WHAT YOU ARE ASKED TO DO:
Return the lines below exactly, starting with the line that contains "Log in to Create a Topic (415, 315)" and stopping after the last line.

RECORDS SUPPLIED:
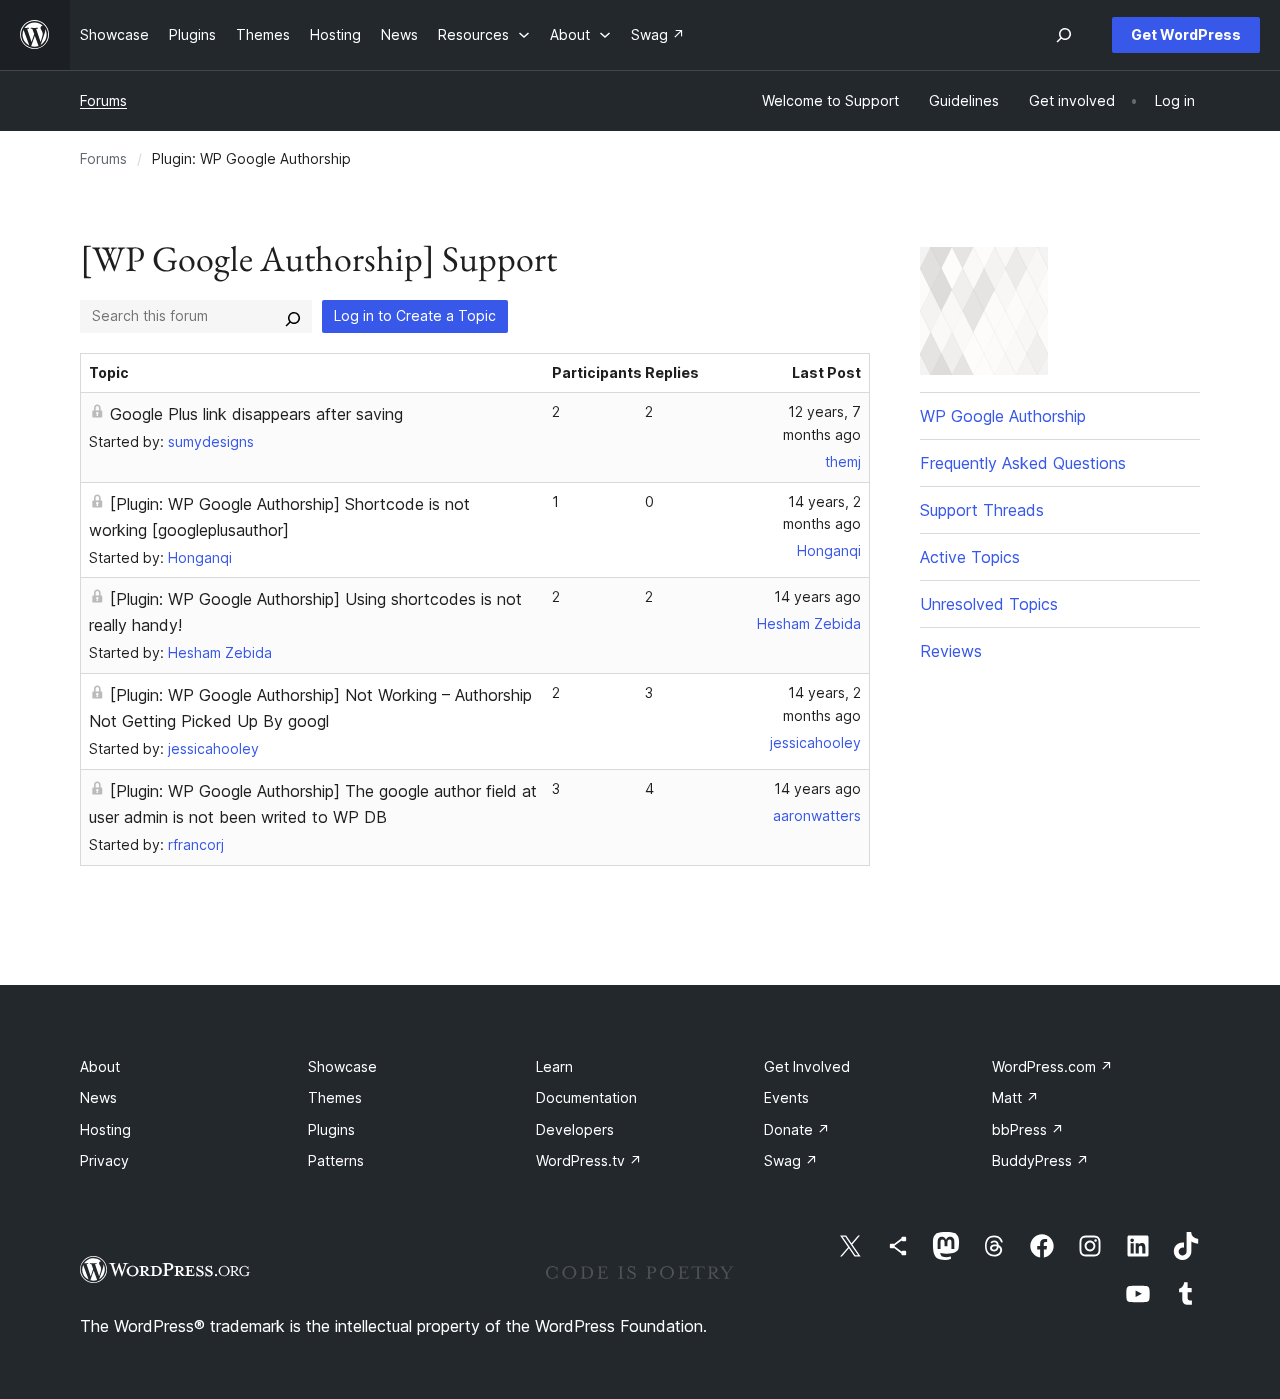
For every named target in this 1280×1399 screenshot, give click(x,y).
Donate (797, 1129)
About (100, 1066)
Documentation (586, 1097)
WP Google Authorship (1003, 416)
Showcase (342, 1066)
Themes (335, 1097)
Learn (554, 1066)
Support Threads (982, 510)
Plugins (331, 1129)
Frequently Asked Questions (1023, 463)
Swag (791, 1160)
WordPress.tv (589, 1160)
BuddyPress (1040, 1160)
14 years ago (817, 596)
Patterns (336, 1160)
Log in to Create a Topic (415, 315)
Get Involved (807, 1066)
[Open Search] (1064, 35)
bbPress (1028, 1129)
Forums (103, 100)
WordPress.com (1052, 1066)
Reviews (951, 651)
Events (786, 1097)
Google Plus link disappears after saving (256, 414)
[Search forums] (293, 316)
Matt (1015, 1097)
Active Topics (970, 557)
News (98, 1097)
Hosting (105, 1129)
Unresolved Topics (989, 604)
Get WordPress (1186, 34)
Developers (575, 1129)
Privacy (104, 1160)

SOLUTION TO THIS EXERCISE:
Log in to Create a Topic (415, 315)
Get Involved (807, 1066)
[Open Search] (1064, 35)
bbPress (1028, 1129)
Forums (103, 100)
WordPress.com (1052, 1066)
Reviews (951, 651)
Events (786, 1097)
Google Plus link disappears after saving (256, 414)
[Search forums] (293, 316)
Matt (1015, 1097)
Active Topics (970, 557)
News (98, 1097)
Hosting (105, 1129)
Unresolved Topics (989, 604)
Get WordPress (1186, 34)
Developers (575, 1129)
Privacy (104, 1160)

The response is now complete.